§ REQUIRED ACTION
Which lines hold the word "sidebar"? Copy each of them from the material.

§ EXERCISE INPUT

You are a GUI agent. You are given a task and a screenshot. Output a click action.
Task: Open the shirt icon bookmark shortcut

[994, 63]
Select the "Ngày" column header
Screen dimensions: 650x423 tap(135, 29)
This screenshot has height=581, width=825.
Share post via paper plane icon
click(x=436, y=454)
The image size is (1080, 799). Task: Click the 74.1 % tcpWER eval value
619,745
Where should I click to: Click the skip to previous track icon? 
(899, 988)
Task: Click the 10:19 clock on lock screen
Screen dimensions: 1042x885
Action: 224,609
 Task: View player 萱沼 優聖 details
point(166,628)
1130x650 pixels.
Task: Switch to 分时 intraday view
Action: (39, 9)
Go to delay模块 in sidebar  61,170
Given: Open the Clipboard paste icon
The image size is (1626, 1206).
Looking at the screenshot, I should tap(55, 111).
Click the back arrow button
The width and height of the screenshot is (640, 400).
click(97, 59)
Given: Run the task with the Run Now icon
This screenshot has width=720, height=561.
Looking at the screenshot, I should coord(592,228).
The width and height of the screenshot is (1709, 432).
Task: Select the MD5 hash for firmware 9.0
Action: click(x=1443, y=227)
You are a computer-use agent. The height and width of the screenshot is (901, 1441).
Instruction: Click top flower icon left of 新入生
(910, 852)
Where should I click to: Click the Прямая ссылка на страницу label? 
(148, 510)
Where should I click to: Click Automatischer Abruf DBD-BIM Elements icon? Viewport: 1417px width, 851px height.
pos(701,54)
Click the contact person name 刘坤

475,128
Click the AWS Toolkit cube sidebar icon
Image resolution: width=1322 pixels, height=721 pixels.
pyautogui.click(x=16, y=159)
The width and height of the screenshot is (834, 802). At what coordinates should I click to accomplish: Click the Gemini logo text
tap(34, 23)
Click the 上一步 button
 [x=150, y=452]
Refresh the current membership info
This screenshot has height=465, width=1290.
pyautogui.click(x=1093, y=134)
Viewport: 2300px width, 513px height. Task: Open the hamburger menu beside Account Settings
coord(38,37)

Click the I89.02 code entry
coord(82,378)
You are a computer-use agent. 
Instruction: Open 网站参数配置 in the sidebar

§ TASK OUTPUT
Go to delay模块 in sidebar  61,170
Click the AWS Toolkit cube sidebar icon
Instruction: Open 网站参数配置 in the sidebar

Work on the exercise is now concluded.